Ice Age for the Iguanas

Iguanas might start falling dead from the trees because of the cold snap

It might feel like the beginning of the Ice Age for us Miamians, but be thankful you aren't an iguana.

The frigid temperatures, which are expected to last throughout the next week, will likely be a cure all for people trying to get rid of the pesky, long-tailed, scaly menaces who scare the heebie jeebies out of human and chihuahua alike.

But the iguanas aren't running from our area. They are essentially dropping dead, according to CBS4.

The cold-blooded reptiles basically shut down all bodily functions once the temperature reaches the 40s, which is the current forecast for the next week. The same does not apply for Burmese pythons so don't test your luck there.

Scientifically speaking, the iguanas aren't dead, but they aren't really alive either. The iguanas are just really life-like statues.

They basically are stuck in neutral until the temperature rises.
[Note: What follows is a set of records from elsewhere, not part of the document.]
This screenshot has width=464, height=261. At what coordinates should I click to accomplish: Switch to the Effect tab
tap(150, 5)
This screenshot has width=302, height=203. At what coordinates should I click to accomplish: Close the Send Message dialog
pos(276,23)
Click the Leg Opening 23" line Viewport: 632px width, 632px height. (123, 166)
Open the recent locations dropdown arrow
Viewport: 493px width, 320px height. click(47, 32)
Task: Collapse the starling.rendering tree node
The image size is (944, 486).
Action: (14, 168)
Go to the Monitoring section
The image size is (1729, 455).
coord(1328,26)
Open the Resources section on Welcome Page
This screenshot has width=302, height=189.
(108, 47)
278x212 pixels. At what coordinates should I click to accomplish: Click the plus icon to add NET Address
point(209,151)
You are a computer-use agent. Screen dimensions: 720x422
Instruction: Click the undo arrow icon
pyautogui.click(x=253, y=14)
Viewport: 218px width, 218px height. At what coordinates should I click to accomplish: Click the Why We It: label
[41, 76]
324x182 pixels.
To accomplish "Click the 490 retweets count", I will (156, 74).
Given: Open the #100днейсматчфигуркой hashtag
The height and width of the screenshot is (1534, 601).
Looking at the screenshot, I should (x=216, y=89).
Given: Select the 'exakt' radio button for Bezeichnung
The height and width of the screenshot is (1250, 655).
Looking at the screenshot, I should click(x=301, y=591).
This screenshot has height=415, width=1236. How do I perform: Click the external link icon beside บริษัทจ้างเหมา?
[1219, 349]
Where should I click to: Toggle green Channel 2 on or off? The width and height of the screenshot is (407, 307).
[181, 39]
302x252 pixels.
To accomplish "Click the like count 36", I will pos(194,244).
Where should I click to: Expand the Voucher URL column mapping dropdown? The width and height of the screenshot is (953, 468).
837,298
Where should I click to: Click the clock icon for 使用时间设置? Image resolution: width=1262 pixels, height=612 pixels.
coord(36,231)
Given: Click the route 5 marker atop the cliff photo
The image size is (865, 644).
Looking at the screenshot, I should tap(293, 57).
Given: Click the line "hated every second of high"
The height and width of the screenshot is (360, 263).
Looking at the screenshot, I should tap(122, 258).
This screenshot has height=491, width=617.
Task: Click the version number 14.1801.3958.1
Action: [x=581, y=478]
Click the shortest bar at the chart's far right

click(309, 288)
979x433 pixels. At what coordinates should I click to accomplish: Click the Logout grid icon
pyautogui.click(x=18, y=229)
While we wouldn't advise it, you could walk up and touch one on the head and not worry about getting tail-whipped or bit. When exposed to prolonged cold, many of the iguanas will die.

No word if wildlife folks will take advantage of this freeze frame and collect as many iguanas as they can and ship them back to their native homelands in the Galapagos Islands or somewhere in the South Pacific, but this would be a great time for it.

If not, you could always call the Iguana Chef, and he will find a way to make the iguana's demise taste good.